一夜明けて
手紙が届いた翌日。手紙に指定された6月9日は明日だった。昼休み、巧は窓の外を眺めていた。昨晩から降り出した雨は止む気配がなく、一層激しさを増していた。窓を眺めながら巧は昨日のことを思いだしていた。
手紙を読んでからの巧はずっと上の空だった。いつものように夜遅く帰ってきた茂樹ともろくに話さなかった。茂樹は「親子のコミュニケーションは大切だから」と言って他愛のないことでも全て巧に話した。それは他者との関係を完全に絶った巧に茂樹がしてやれる最大限の優しさだった。しかし、いつもは茂樹の他愛もない会話にも相槌をうってくれる巧だったが、昨日は生返事しか返ってこなかった。

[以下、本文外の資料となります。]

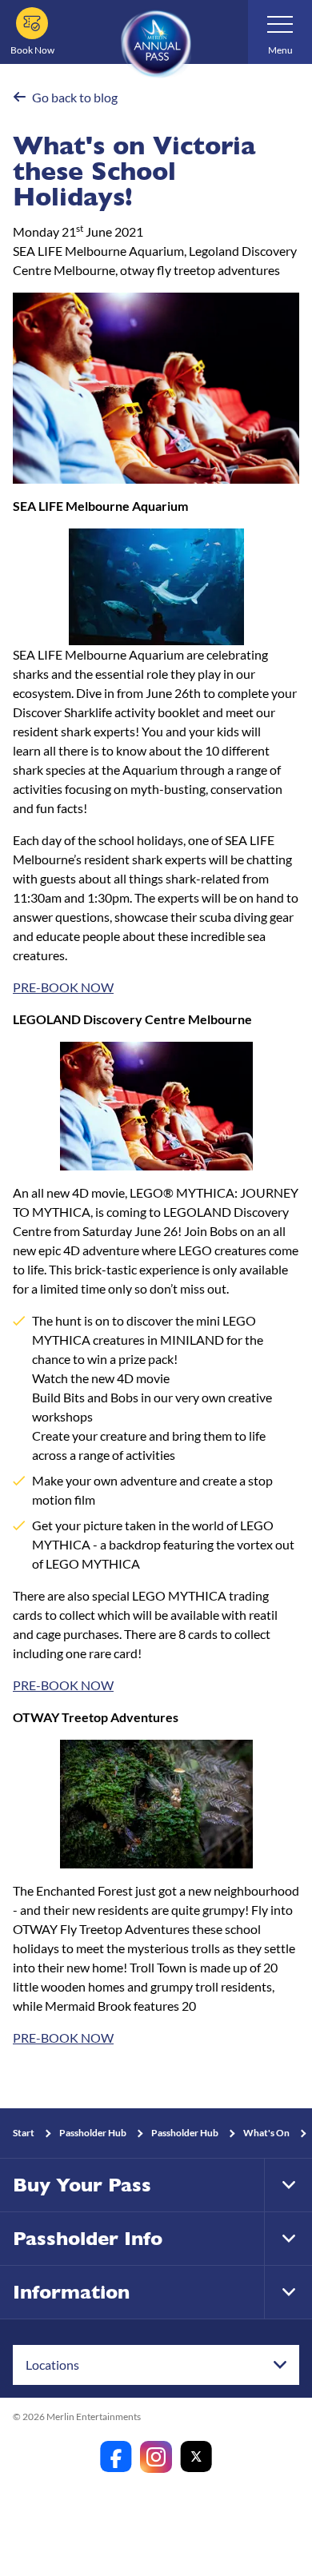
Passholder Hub (92, 2133)
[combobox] (156, 2365)
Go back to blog (75, 97)
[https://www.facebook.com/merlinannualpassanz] (116, 2457)
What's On (266, 2133)
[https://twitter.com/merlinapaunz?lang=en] (196, 2457)
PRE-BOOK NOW (63, 987)
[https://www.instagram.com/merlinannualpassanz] (156, 2457)
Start (23, 2133)
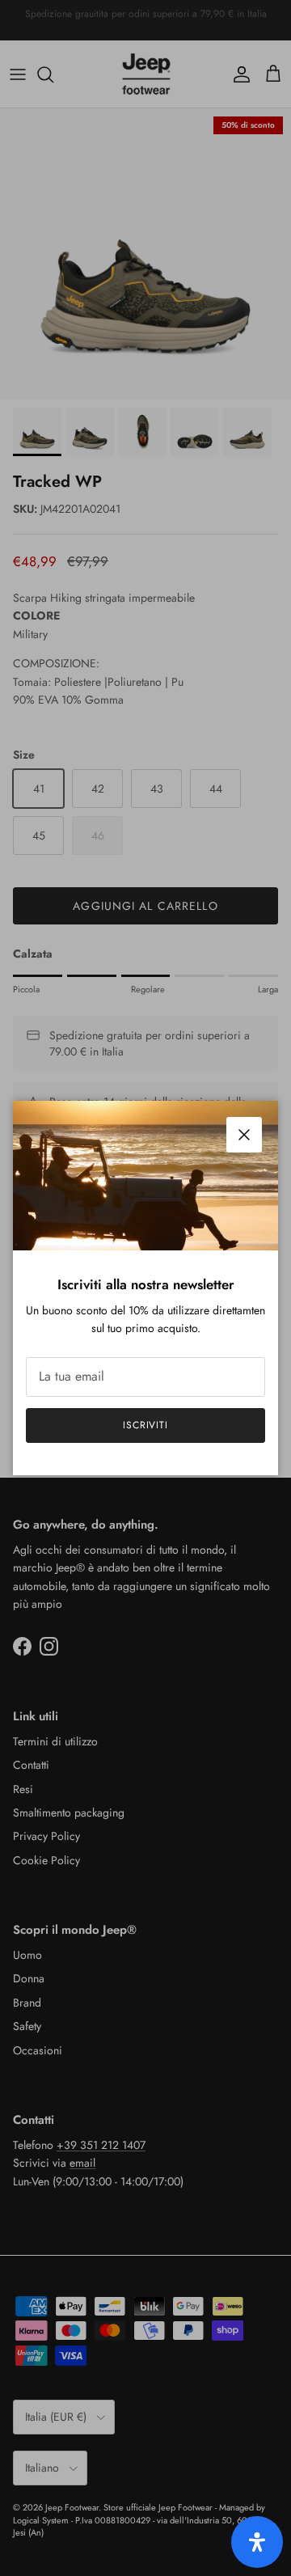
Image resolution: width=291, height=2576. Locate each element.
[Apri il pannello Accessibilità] (257, 2542)
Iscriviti (146, 1425)
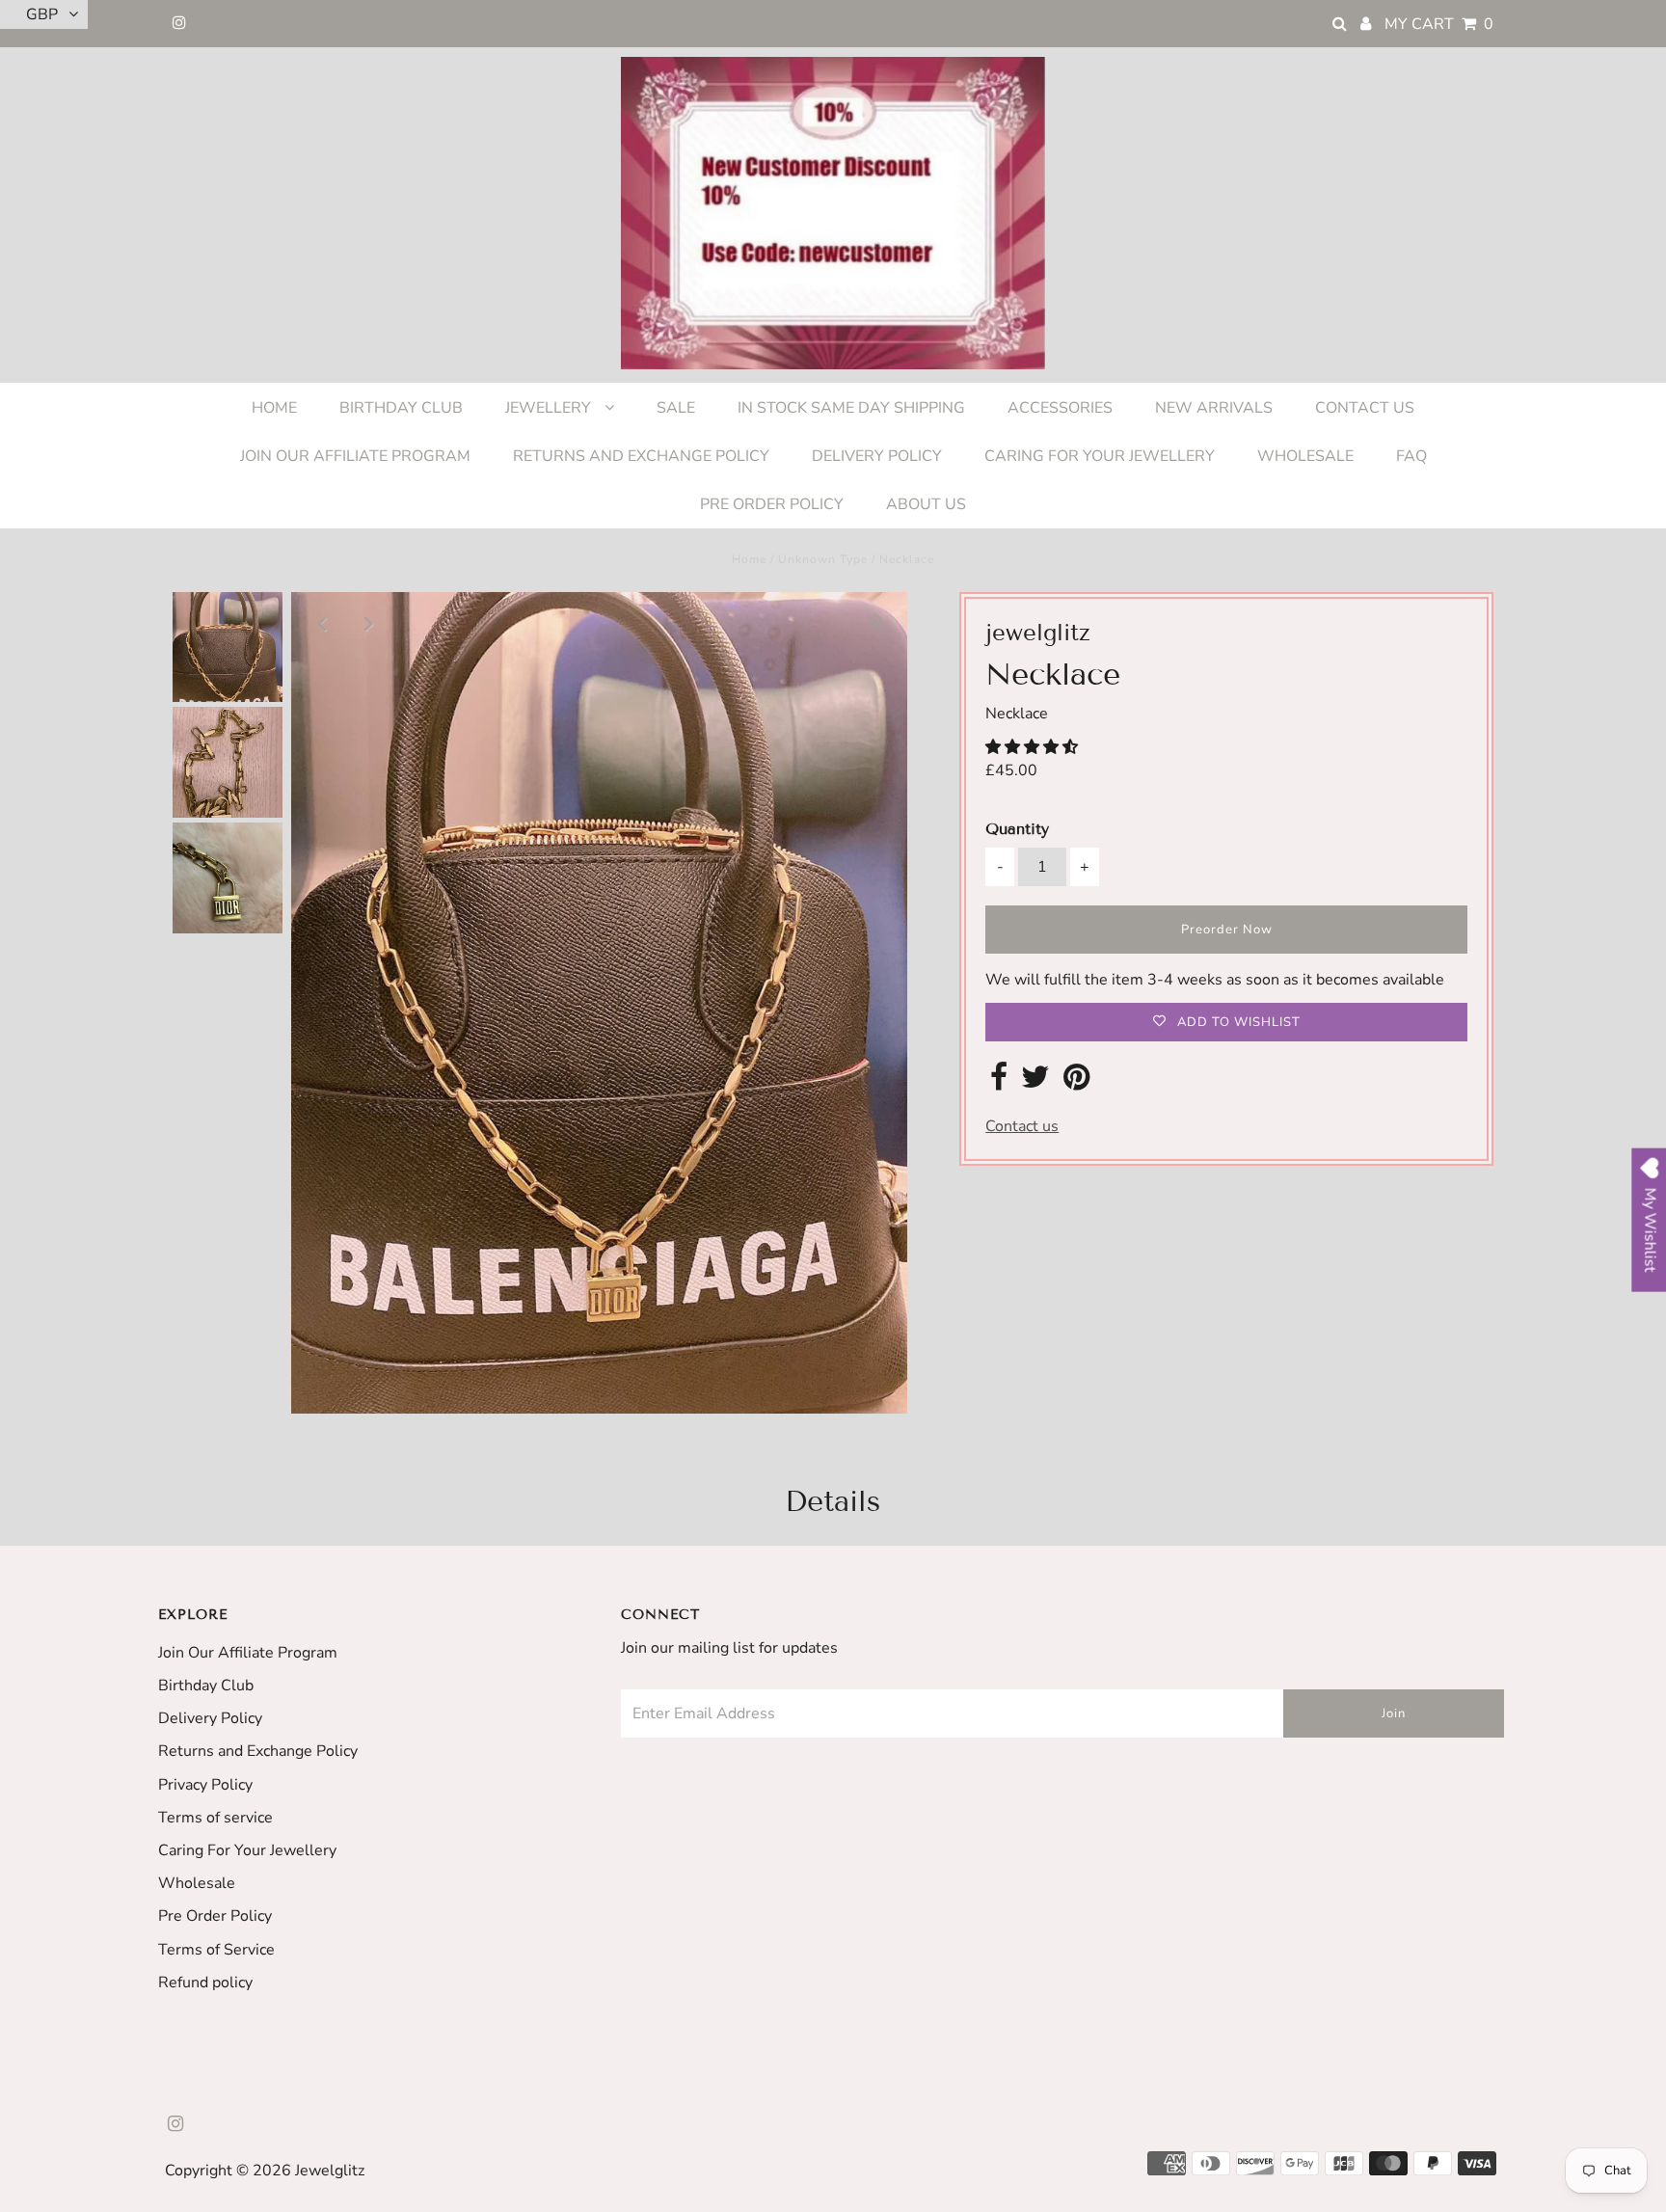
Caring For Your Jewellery (247, 1850)
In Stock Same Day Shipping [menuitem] (851, 407)
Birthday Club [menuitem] (401, 407)
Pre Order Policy (215, 1916)
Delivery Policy (210, 1718)
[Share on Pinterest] (1076, 1082)
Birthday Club (206, 1685)
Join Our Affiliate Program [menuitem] (355, 456)
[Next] (369, 623)
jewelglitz (329, 2170)
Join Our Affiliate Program (247, 1652)
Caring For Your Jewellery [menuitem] (1099, 456)
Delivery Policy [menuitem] (877, 456)
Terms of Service (216, 1949)
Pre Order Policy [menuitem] (772, 504)
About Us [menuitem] (926, 504)
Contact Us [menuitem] (1364, 407)
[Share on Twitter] (1035, 1082)
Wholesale (196, 1883)
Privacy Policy (205, 1784)
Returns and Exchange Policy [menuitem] (641, 456)
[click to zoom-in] (876, 623)
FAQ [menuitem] (1411, 456)
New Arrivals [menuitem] (1214, 407)
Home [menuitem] (274, 407)
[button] (1033, 747)
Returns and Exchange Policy (258, 1751)
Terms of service (215, 1817)
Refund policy (205, 1982)
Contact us (1022, 1126)
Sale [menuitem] (676, 407)
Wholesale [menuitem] (1305, 456)
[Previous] (322, 623)
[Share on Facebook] (999, 1082)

茂樹が心配したのは言うまでもないが、それでも巧は
「大丈夫だから」
と言って、手紙のことは話さなかった。話すべきなのか話さないべきなのかも考えられないほど動揺していたのだ。
『私はあなたの力の正体を知っています。
真実を知りたくありませんか?』
その言葉が頭の中でずっと響いていた。他人との関係がないせいで、巧の力を知る者は匠の父親以外誰もいなかった。幼い頃傷つけてしまった友達やその親も、謎の現象に多少不審には思ったもののまさか巧が人間を超えた力を持つとは思いもしなかった。自分が傷つけたのに誰も自分を咎めようとしない。謝っても逆にそれが不審に思われてしまう。それもまた、巧の心を必要以上に縛り付けた要因のひとつだった。だが、なら誰がこの手紙を送ったというのだろうか?何を知っているというのだろうか?明日通用門に行けば何かが分かるのだろうか?でも――。その時、巧は自分の手が震えていることに気がついた。怖いのだろうか?確かに真実を知るというのは怖かった。今まで、自分の力が何なのか知りたいと思ったことは数知れない。だが、いざそれを知るとなると無性に怖くなるのだ。でもきっとそれだけじゃない。恐怖だけじゃない。色んな感情がゴチャ混ぜになっているのだろう。そんな感情があるひとつの考えを導き出した。
(明日、行かない方がいいんじゃないか……)
頭では行ったほうが良いということは十分に分かっている。しかし、行きたくないという気持ちも確かにあった。行かないことは簡単だった。手紙を無かったものとして、今まで通り生活すればいいだけだ。
『キーン、コーン、カーン、コーン』
考えがまとまらない内に昼休みの終了を告げるチャイムが鳴る。
(授業の間は手紙のことを多少なりとも忘れることができるだろう。あとは家に帰ってからもう一度考えよう)
そう思って巧は自分の席に戻った。
下校時刻。やっぱり手紙のことが頭から離れなかった。そんな中昇降口を出ようとしたとき、
「お前、ちょっと今から良い?」
話しかけてきたのは、校内きっての不良だった。